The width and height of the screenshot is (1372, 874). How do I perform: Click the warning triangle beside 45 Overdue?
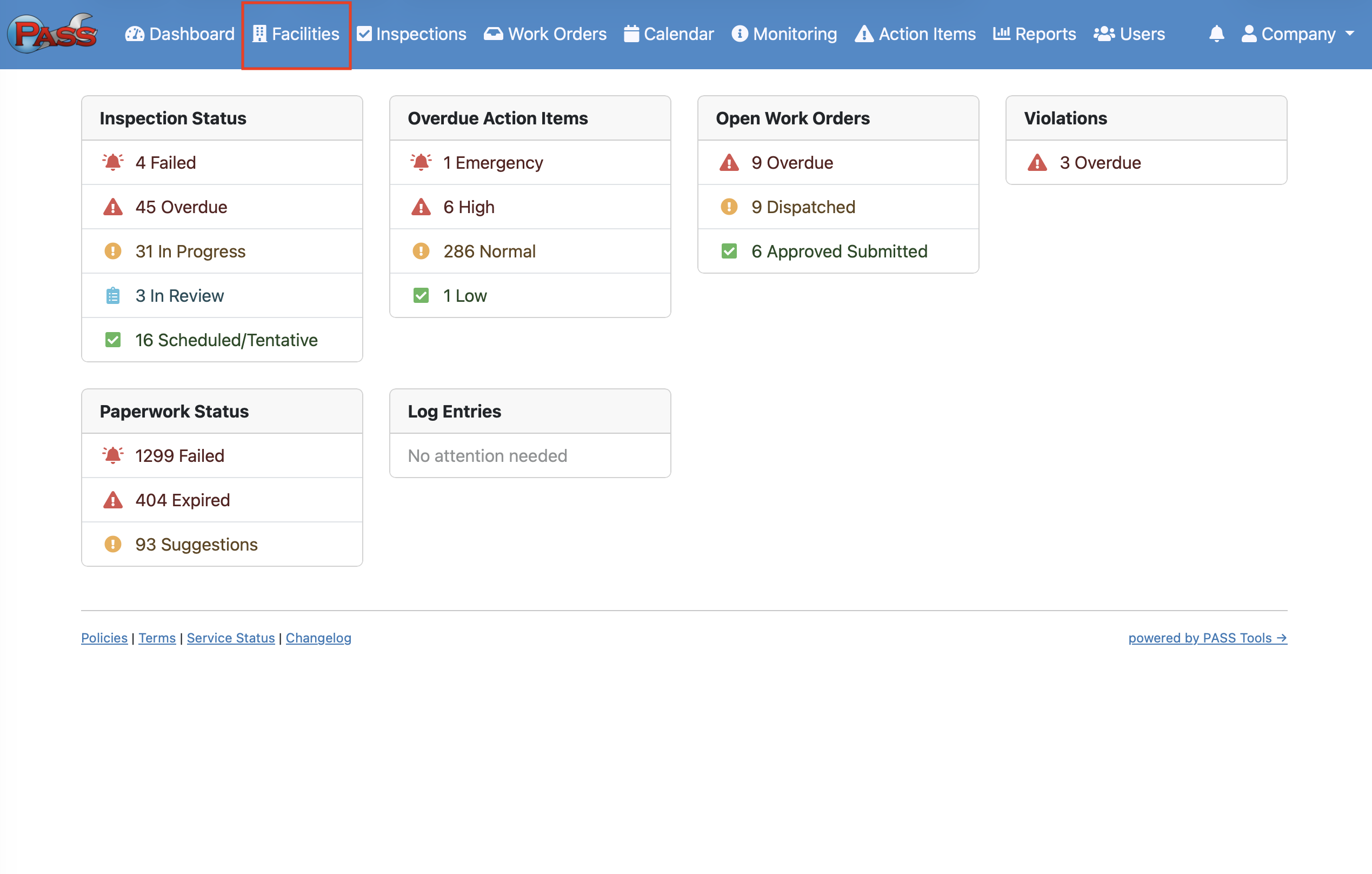[x=113, y=207]
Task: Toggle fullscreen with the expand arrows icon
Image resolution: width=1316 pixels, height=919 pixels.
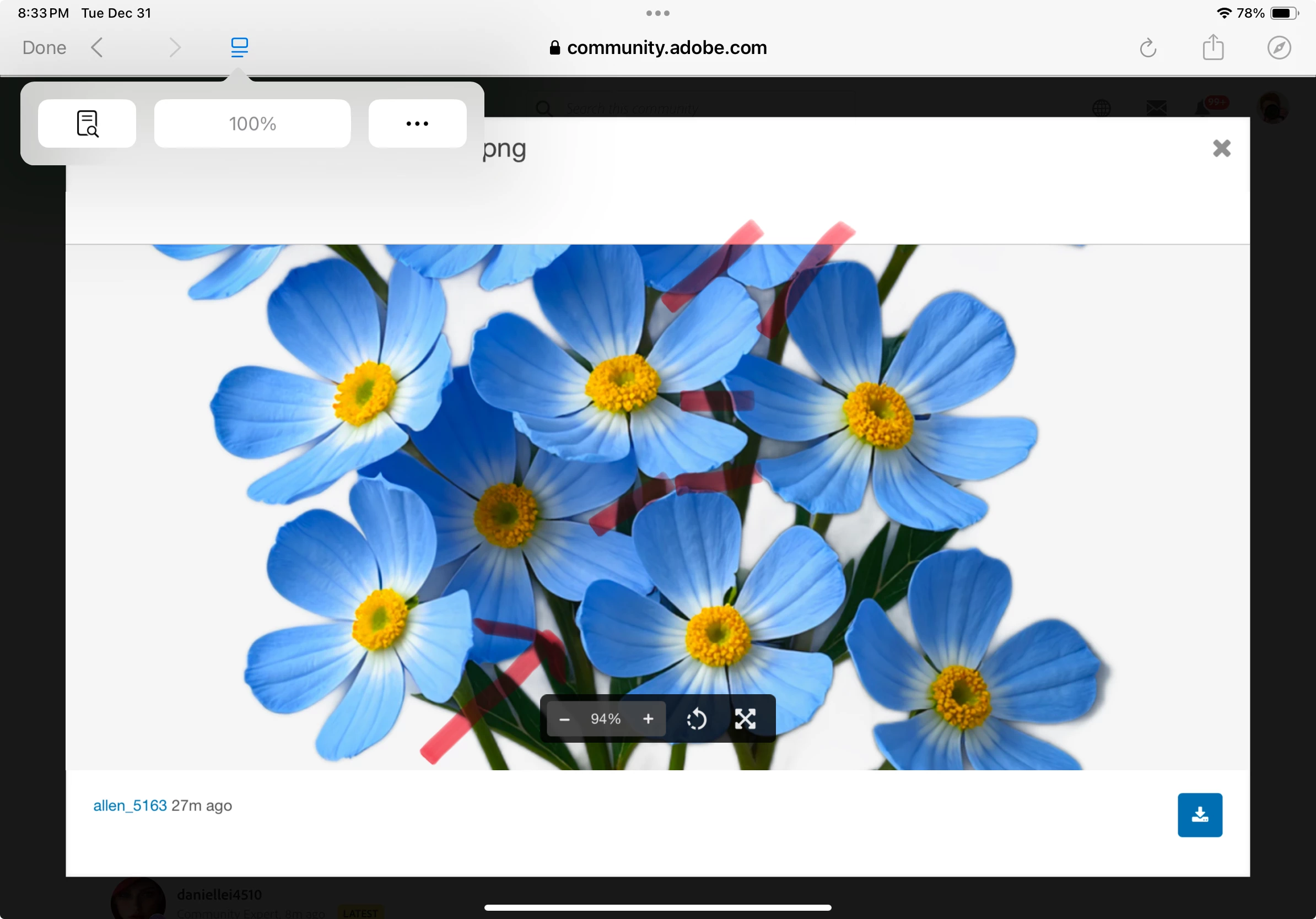Action: (x=745, y=719)
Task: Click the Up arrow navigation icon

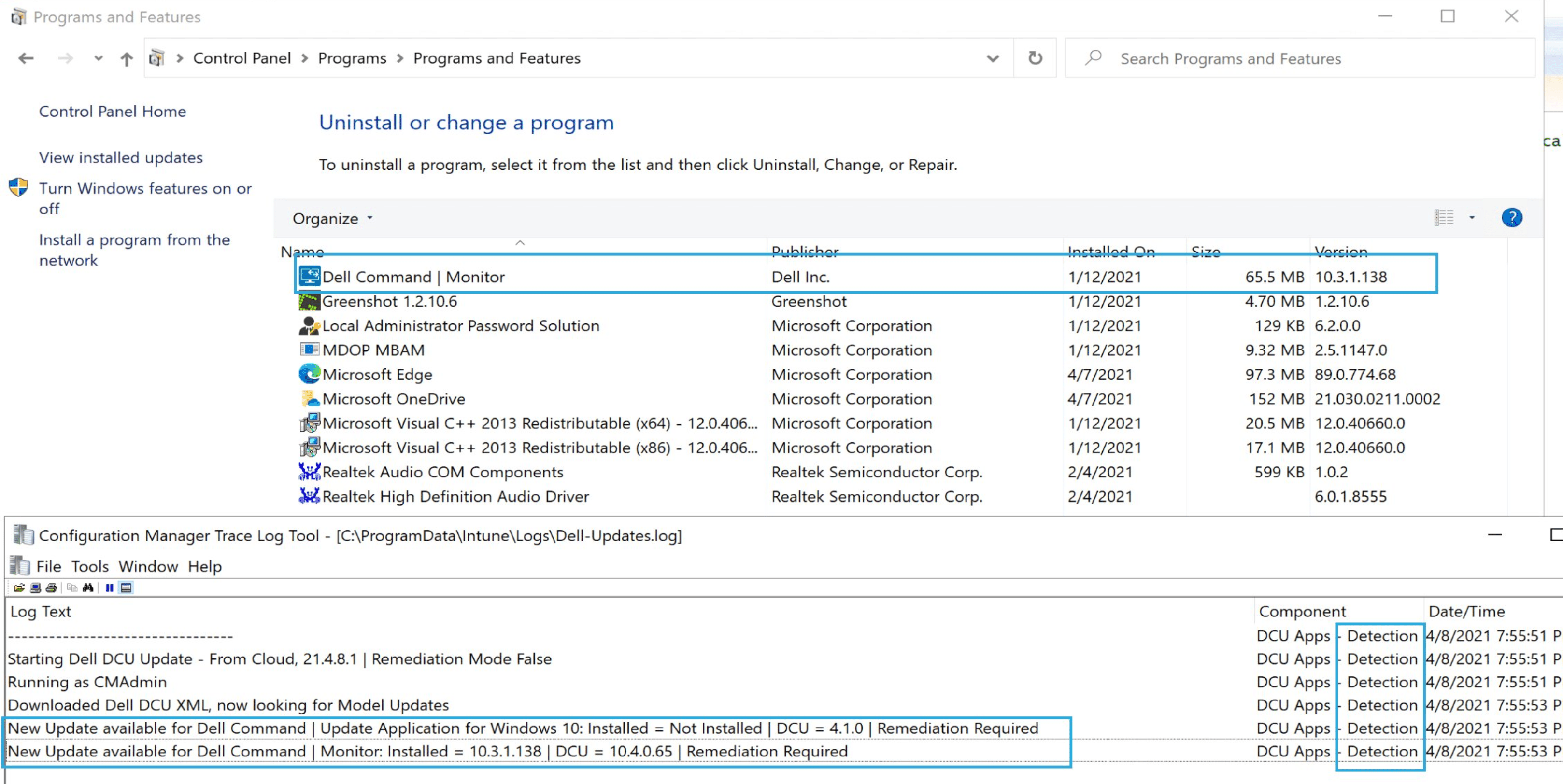Action: tap(126, 59)
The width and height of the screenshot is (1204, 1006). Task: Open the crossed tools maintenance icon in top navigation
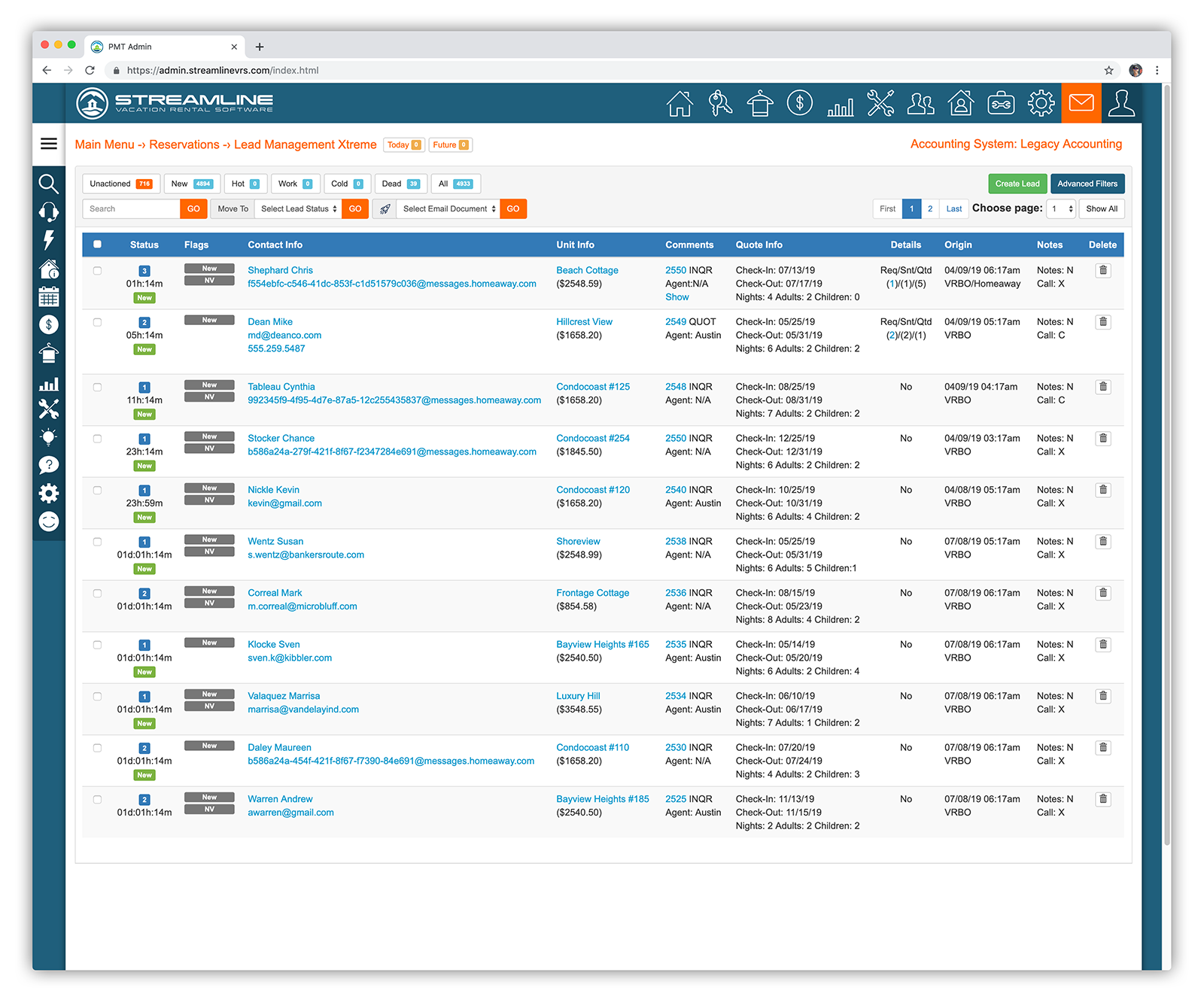click(880, 103)
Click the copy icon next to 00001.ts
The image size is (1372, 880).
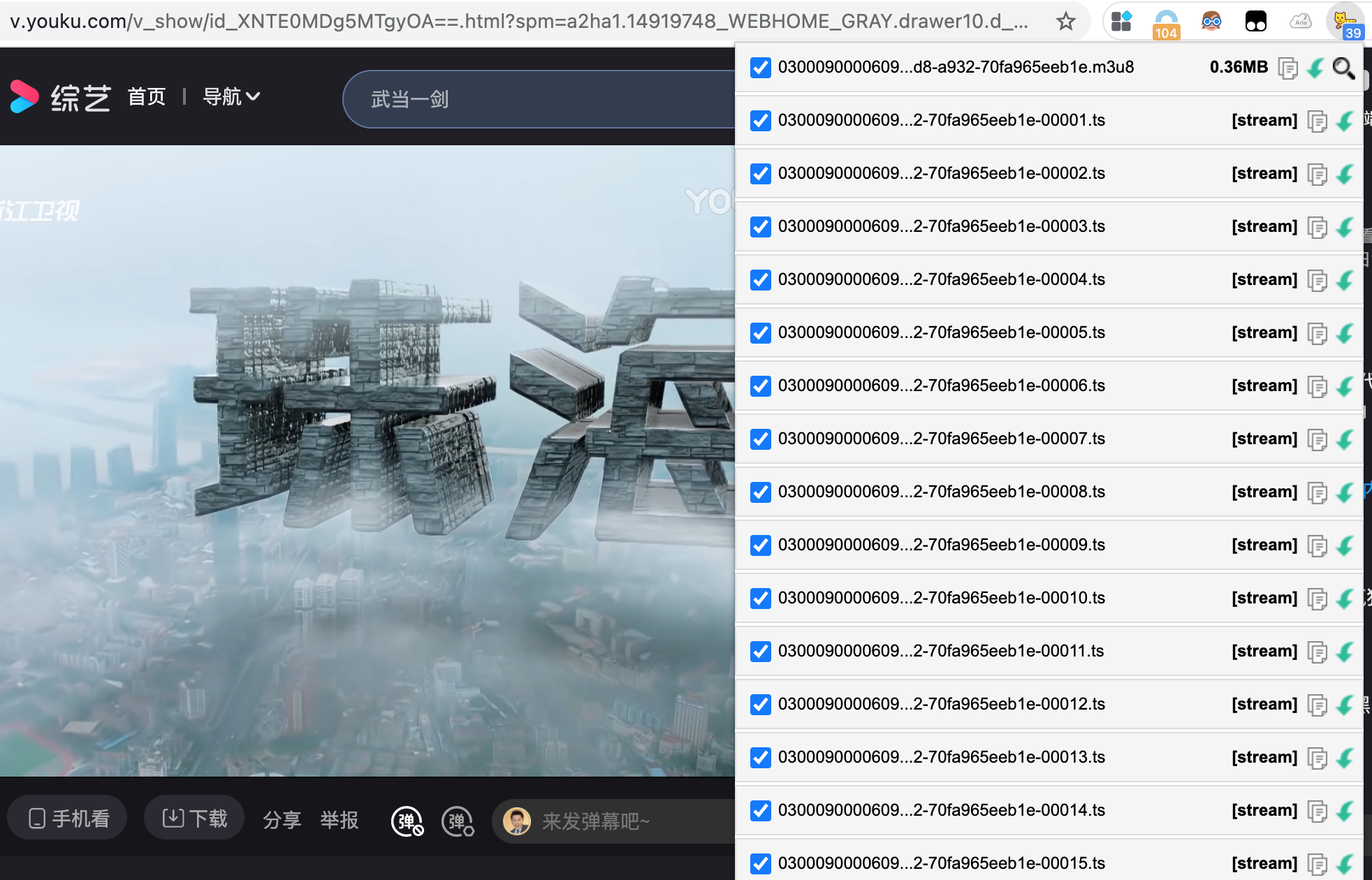[x=1318, y=121]
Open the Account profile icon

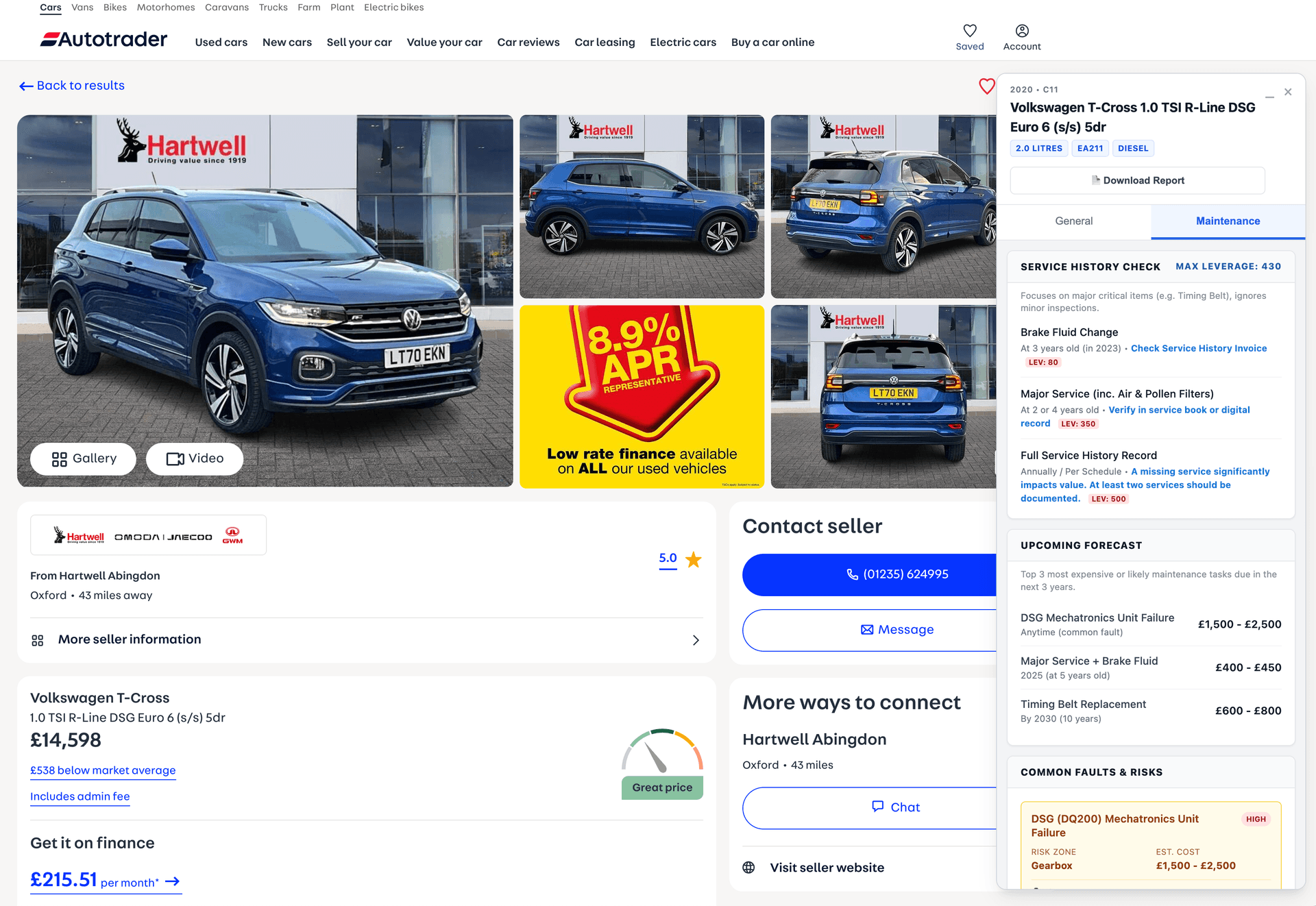coord(1021,32)
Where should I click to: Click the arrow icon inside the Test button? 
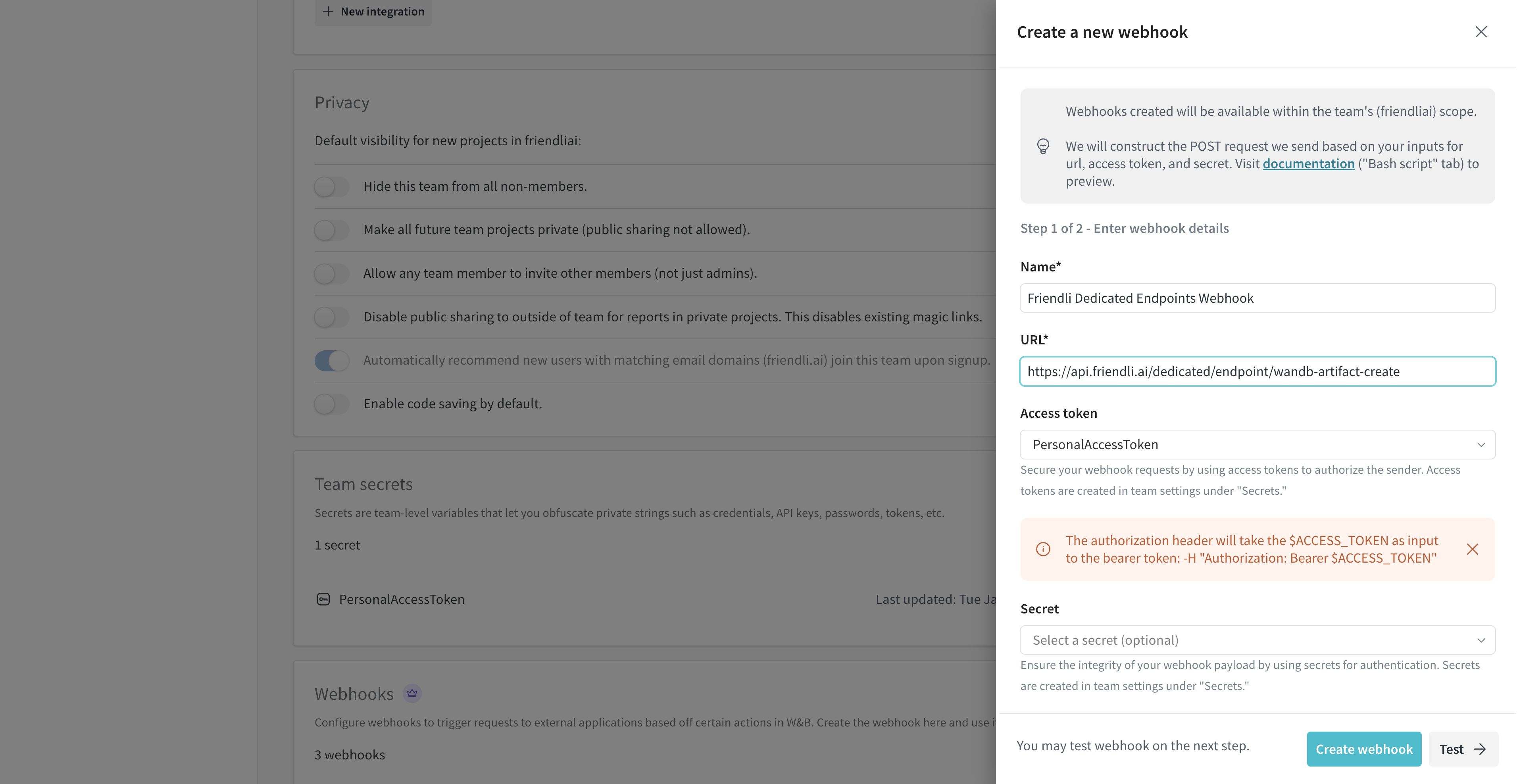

▸ What you will do
Please print the data above once more, exactly and without images.

▸ Reply
The width and height of the screenshot is (1372, 874). How do I perform: Click the warning triangle beside 45 Overdue?
[x=113, y=207]
Task: Toggle fullscreen with the expand arrows icon
Image resolution: width=1316 pixels, height=919 pixels.
Action: (x=745, y=719)
Task: Click the Up arrow navigation icon

Action: tap(126, 59)
The width and height of the screenshot is (1204, 1006). Task: Open the crossed tools maintenance icon in top navigation
click(880, 103)
Click the copy icon next to 00001.ts
The image size is (1372, 880).
[x=1318, y=121]
Open the Account profile icon

coord(1021,32)
Where should I click to: Click the arrow icon inside the Test button? 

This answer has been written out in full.